世界の中心で吉熊が叫ぶ

体長15センチの「吉熊くん」と同居する独身OLの日常生活

「たったひとりのあなたへ~『蟹工船』 小林多喜二の伝言~」

2010年02月24日 23時59分25秒 | Weblog
会社のロビーに生けられた今週の花。
私の大好きなピンク色のガーベラだ。

昼休み、ロビーに設置された自販機に行く際、写メでパチリ☆
そんな私に、他部署のオサーン社員たちは、
「よ!今日も元気そうだね」
などと声を掛けたりする。

喫煙所では先輩紳士がまたもや不思議な煙草を吸ってらした。

先日はカフェオレフレーバーの煙草だった。
レアな煙草…いったいどこで購入するんだろう。


ちょこっと残業をし、帰宅。
NHK歴史秘話ヒストリア」という番組で、小林多喜二が特集されていた。

私が初めて人の遺体を写真で見たのは、社会の教科書に載っていた小林多喜二のものだ。
拷問の末に亡くなった彼の死体を多くの仲間が取り囲んで見ているあの写真。
白黒の悲しい写真だった。

大学時代の夏休み、ゼミのレポート提出にあたって彼の作品「蟹工船」を読むことになった。重くて苦しい内容だった。その年の夏はずっと暗いものになってしまったのを覚えている。暫くは家にあるカニの缶詰を見る度に「プロレタリア…」と呟いてしまうぐらい、あの頃、お気楽極楽な学生生活をしていた私には強烈すぎる作品だった。

発表から80年が経過した今、雇用情勢の悪化に伴って「蟹工船」が再びブームになっているらしい。
昨年は映画にもなった。

今日の番組では多喜二の生い立ちから死に至るまでと、今、なぜ「蟹工船」がベストセラーになっているのかということを取上げていた。
思想弾圧の中、自分の主張を曲げることなく社会的弱者を救うために書き続けた多喜二。
酌婦との悲恋話や母子の絆、拓殖銀行のエリートバンカーだったこと、そして社員旅行で楽しそうに写っている多喜二の様子など、大変興味深く観た。そして、号泣。

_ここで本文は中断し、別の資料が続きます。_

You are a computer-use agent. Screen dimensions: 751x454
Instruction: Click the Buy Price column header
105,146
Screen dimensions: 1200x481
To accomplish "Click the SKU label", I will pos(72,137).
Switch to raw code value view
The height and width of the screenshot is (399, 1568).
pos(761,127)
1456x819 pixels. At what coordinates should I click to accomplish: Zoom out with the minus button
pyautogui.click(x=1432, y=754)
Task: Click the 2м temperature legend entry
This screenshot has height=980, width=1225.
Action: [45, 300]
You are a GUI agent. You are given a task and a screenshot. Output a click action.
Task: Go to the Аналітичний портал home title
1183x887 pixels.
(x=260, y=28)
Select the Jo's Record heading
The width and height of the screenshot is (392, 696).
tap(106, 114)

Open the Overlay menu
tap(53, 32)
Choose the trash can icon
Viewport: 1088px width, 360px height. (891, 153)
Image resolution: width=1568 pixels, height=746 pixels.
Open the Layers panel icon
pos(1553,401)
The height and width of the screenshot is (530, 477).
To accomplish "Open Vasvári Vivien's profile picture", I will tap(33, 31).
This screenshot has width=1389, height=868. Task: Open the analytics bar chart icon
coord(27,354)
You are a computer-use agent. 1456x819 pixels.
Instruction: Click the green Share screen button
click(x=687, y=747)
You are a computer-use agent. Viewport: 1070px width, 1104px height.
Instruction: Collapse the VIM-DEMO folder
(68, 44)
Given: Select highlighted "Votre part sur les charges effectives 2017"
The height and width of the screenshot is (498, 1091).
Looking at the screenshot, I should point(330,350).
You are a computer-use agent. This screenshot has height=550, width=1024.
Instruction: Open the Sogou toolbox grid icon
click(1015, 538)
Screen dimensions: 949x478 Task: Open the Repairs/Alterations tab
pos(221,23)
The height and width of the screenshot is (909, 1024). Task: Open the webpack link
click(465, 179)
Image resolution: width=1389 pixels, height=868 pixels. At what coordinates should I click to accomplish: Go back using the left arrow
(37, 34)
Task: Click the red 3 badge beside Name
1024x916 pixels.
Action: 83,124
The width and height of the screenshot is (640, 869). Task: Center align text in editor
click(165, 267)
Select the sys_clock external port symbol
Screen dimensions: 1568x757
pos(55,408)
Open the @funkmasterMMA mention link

最近は部長交代があり、だいぶ社風も変わったが、でも自分は会社に宦官されたんだと僅かながらに感じることがある。
社長の言うことは絶対で、「労働者の権利云々なんて考えていません。働けるだけありがたいです」というように、権力に過剰に服従。まるで中国の宦官を施された官吏の精神で働いているところがある。
私に宿っているそんな精神を差し引いても、会社に反旗を翻すことは恐らくこの先、ないと思う。仕事は大変だけれども、ロビーに生けられている花を愛でたり、喫煙所で紫煙をたゆらせながら談笑をする生活が私はやっぱり好きなのだと思う。イヤナコトとイイコトの均衡が上手くとれている毎日だ。給与面では同僚たちと「少ないですよねえ」と話しながら、でも心の中でどこか諦めている。「自分に何ができる?」と自問すると、まあこんなもんかなあ、と。

「蟹工船」を意識せずに生きられることに、感謝せねばならない。